Blood sports are the province of our ruling classes, from our Queen to David Cameron. The bourgeoisie simply have to accept this is the way things are done.
The values of the Middletons' class – hard work, respect for property and insular family life – are actually at odds with those of the aristocracy, who don't work and inherit wealth. But the wedding achieved a sleight of hand in its illusion of harmony. Thus, the Middletons were the stars of the show. Carole was deemed to have dressed well enough. Pippa, upstaged by her own backside, is the new top totty. James, who until now was known mainly as a cross-dressing cake-maker who liked posting pictures of himself naked on Facebook, has been reinvented as a speechifying young blade. Indeed, the Middletons, in outfits and behaviour, were conservative enough. It was the royals who wore what they bloody well liked, with Beatrice and Eugenie cleverly suggesting Spiker and Sponge from Roald Dahl's James and the Giant Peach.
The dress, which was said to melt the hardest of republican hearts (really?), was a McQueen effort, with any radical edge softened, and unsurprisingly retro. Nothing to frighten the horses. Kate looked suitably demure. Except for the double nipple effect that this couture provided. The pretence of virginity is part of the facade, after all.
The prince's mother, as if we could forget, was sacrificed on that altar. This wedding served to remind us, though, that the Diana moment is long gone. Since about 2002 the royals have got their PR in order. The success of their press operation is manifest in the uniform nature of the fawning coverage.
Consent was assumed: we were all, we were repeatedly told, thrilled by this occasion. Hegemony was secured as Harry grinned at Pippa. The boring bits of the service, or the shots of most of the congregation unable to sing any of the hymns, were glossed over.
The celebration of reactionary values was duly achieved, by assuming we are all bound up in them. No wonder the Labour politicians – at least those invited – looked so out of place. This was the ruling class en masse, preening itself for letting in "a commoner". Us commoners should be duly grateful.
This young woman and her family may have got what they wanted, and they may give the monarchy a sheen of modernity. But there is little modern going on. The world of this wedding is that of a regressive culture in which women express their individuality by not wearing a hat, women are still unironically "given away", a good marriage is the sum of female achievement.
As was made clear, and indeed taken for granted by those who should know better, we all think like this, except a few crazed republicans. The institutions of Christianity and patriarchy are unquestionable. Well, it's a wedding! Don't be grouchy. Yet there is another world out here where supreme indifference was not borne out of any hostility to the couple, rather a disdain for every convention on display.

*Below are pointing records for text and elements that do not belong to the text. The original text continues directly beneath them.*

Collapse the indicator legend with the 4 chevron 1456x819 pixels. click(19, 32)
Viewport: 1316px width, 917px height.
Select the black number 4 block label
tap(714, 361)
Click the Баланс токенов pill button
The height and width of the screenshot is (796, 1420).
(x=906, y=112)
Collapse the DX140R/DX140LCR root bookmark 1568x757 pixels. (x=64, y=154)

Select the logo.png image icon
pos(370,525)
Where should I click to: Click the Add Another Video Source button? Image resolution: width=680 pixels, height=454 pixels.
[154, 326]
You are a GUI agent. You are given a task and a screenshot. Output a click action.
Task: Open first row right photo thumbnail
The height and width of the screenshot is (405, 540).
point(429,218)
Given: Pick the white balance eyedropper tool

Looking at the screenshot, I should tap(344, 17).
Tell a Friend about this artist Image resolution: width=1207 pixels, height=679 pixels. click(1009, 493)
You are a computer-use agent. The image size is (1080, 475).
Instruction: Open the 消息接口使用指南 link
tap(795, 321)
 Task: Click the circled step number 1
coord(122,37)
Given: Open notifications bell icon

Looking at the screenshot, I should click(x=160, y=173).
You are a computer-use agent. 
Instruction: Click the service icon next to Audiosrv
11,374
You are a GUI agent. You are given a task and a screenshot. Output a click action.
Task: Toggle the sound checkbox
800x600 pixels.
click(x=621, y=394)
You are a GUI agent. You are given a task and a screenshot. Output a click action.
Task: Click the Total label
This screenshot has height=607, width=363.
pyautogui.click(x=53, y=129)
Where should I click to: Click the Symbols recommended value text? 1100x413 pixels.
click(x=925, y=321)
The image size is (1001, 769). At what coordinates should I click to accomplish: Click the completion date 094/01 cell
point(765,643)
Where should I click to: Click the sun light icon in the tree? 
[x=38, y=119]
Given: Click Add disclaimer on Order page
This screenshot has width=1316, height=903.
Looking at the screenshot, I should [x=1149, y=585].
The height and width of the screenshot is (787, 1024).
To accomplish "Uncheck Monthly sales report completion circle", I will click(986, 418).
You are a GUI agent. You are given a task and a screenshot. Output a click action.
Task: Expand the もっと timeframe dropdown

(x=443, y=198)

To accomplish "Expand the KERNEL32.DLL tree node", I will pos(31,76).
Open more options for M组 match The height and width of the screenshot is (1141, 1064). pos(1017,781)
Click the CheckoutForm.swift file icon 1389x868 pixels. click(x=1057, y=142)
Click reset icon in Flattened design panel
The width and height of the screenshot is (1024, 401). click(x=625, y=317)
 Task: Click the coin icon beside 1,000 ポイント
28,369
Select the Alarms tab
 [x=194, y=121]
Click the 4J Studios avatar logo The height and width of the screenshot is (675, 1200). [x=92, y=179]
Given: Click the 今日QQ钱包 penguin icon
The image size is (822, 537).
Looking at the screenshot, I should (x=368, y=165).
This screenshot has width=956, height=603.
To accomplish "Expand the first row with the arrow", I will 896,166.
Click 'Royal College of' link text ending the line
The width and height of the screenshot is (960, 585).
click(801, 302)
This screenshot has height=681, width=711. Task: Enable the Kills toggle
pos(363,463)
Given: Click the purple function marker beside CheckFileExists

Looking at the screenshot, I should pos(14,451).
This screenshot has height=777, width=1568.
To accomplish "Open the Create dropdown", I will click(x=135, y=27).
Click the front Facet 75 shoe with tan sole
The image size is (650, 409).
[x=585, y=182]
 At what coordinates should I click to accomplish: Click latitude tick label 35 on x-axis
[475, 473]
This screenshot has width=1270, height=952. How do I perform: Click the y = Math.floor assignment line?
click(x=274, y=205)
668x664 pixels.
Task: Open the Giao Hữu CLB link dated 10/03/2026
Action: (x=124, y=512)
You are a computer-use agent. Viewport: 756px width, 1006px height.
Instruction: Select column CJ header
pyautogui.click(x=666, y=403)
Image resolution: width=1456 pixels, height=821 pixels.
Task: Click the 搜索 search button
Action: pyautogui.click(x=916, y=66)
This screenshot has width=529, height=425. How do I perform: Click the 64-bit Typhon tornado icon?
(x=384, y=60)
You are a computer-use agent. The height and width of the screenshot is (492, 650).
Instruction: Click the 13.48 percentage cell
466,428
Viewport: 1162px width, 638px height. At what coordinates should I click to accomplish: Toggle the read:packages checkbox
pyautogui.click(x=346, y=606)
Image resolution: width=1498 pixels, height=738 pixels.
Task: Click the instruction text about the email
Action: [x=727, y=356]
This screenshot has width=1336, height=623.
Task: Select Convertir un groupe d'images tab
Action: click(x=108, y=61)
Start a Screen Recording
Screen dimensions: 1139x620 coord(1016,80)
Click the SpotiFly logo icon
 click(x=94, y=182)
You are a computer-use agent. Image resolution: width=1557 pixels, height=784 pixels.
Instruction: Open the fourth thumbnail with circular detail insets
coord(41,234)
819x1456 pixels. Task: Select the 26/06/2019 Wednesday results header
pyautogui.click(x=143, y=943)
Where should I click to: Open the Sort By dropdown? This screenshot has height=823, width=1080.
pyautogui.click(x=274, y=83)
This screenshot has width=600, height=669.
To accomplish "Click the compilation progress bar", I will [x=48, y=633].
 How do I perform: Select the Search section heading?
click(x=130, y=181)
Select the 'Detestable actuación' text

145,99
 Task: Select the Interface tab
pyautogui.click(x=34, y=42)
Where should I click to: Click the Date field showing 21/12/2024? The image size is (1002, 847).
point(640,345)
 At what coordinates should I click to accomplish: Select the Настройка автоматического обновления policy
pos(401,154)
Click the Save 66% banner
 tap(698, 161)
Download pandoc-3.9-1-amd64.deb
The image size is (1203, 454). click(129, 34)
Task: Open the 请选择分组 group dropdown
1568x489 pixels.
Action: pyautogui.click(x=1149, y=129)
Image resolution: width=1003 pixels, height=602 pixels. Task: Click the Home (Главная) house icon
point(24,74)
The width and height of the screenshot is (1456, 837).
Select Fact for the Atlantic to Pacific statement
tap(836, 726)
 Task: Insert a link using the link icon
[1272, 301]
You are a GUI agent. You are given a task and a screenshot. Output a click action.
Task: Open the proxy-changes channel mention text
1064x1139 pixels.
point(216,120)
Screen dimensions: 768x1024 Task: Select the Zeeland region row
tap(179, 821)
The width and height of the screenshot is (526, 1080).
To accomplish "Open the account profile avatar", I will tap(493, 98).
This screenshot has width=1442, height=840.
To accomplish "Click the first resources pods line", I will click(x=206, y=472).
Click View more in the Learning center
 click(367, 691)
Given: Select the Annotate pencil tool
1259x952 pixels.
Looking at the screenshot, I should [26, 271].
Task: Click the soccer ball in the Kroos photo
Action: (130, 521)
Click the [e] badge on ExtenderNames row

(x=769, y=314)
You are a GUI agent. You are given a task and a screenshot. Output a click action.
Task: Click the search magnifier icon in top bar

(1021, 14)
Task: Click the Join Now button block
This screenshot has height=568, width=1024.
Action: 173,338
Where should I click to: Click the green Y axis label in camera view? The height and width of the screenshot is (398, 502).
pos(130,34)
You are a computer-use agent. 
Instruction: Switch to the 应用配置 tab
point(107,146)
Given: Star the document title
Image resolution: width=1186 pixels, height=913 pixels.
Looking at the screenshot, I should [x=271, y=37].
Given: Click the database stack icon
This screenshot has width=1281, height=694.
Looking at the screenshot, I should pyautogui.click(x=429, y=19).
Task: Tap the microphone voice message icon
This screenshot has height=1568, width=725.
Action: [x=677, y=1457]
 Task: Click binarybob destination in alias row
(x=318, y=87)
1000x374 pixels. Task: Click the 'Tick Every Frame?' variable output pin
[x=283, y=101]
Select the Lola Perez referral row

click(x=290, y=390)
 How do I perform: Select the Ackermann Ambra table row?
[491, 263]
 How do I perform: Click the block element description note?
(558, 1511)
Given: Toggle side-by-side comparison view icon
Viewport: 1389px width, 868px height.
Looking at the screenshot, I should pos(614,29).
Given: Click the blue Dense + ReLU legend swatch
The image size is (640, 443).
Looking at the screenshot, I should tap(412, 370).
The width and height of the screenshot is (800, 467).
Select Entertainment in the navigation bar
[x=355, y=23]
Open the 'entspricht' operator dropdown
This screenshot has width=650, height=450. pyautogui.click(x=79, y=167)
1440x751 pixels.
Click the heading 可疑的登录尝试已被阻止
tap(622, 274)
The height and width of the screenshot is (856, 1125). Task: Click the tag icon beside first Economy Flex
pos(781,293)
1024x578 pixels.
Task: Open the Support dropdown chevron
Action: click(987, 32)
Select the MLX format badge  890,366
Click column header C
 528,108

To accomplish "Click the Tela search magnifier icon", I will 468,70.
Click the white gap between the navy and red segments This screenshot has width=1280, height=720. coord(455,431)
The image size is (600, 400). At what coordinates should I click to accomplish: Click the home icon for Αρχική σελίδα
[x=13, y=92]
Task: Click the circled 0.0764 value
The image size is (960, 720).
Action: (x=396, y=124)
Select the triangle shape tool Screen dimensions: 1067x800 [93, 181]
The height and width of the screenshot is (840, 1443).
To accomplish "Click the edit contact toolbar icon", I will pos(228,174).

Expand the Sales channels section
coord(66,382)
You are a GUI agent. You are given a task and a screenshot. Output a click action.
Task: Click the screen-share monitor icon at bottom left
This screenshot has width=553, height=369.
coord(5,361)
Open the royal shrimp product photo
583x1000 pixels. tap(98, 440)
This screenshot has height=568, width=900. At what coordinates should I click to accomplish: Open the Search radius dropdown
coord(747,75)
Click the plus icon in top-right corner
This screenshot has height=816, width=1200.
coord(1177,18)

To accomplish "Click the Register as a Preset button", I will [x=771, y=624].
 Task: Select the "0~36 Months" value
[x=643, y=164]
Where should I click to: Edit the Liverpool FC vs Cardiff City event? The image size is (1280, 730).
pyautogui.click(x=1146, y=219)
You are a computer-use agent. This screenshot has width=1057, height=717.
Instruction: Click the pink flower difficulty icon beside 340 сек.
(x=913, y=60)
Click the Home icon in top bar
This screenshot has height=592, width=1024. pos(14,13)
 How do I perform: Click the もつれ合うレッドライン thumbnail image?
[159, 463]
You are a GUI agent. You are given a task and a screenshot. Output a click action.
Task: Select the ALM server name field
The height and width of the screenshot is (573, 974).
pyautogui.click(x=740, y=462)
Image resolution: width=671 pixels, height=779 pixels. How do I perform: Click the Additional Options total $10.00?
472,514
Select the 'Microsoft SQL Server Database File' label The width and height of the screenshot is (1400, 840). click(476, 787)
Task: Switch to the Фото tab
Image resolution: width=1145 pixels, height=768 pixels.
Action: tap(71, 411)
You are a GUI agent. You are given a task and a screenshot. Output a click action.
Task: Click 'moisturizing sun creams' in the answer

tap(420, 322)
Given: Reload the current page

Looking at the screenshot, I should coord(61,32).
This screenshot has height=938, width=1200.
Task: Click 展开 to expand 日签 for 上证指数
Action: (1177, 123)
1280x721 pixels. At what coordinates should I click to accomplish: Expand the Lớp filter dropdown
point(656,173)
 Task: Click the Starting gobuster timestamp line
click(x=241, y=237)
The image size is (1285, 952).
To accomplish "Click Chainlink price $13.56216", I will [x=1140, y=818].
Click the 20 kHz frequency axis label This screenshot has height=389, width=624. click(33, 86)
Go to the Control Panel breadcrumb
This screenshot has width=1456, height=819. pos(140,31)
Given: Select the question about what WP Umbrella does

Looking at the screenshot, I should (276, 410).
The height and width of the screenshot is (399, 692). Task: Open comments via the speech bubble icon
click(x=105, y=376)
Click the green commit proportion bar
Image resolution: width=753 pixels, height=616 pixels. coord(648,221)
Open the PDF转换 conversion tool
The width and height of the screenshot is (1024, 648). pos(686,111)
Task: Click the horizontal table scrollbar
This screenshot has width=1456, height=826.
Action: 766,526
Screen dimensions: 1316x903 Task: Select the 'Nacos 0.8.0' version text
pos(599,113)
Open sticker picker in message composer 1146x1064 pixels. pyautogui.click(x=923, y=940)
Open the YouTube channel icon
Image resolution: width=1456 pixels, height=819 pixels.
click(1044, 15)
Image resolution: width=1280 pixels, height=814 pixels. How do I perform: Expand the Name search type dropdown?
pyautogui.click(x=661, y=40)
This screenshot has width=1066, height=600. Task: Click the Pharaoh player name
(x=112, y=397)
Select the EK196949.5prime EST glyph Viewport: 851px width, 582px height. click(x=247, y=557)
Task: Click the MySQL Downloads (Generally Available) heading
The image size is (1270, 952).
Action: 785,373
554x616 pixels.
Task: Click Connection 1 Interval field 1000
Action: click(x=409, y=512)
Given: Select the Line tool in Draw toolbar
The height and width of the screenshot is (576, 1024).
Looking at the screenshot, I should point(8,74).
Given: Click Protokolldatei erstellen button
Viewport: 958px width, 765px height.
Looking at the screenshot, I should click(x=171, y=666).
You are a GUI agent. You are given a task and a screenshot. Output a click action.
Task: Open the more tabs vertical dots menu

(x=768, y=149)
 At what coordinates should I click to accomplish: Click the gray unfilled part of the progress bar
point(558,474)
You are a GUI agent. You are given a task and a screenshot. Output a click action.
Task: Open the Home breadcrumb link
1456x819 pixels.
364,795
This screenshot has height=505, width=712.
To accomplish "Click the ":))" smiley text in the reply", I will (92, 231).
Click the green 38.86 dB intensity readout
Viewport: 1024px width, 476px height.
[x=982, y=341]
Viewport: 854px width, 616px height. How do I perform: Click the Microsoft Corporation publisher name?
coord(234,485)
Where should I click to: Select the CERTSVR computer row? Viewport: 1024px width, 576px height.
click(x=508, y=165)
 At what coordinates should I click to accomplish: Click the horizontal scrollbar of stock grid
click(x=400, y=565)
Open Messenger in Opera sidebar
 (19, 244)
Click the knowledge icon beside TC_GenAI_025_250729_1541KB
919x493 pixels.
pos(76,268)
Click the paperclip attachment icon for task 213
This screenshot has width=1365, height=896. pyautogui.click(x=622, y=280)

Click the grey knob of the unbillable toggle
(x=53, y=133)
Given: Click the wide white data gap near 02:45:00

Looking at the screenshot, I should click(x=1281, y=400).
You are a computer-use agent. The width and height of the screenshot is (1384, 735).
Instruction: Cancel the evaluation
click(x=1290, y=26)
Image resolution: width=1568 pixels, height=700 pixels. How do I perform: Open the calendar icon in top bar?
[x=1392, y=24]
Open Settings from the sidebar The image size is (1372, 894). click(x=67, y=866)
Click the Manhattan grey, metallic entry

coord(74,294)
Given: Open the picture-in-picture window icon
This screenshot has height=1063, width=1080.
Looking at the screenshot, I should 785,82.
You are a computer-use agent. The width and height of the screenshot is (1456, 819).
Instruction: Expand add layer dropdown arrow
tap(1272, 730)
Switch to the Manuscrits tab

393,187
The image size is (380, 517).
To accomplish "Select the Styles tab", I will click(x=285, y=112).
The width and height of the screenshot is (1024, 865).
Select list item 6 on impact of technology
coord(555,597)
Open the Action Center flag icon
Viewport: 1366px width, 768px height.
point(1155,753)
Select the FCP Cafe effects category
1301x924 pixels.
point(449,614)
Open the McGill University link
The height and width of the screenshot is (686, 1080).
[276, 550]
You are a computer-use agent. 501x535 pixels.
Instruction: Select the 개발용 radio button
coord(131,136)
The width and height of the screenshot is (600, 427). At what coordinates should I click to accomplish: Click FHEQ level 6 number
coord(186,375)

The bourgeoisie always presents its way of life as the only way to live. But there are others less stultifying. The fantasy that we may escape class, one at a time, through marriage, remains. The system on display last week is as rigid as it ever was. The acceptance of the Middletons by the monarchy was not some great moment of modernisation; it is simply a deal to ensure everything carries on as it always did.
Our consent to this deal is sewn up by the continuing narrative, which assures us that every girl wants a prince. And a fairytale wedding. Whatever we say. Mindless babbling about the intricate lacework on a dress will stop us from seeing the straitjacket stitched into its structure, surely? And the conservative heart that beats within.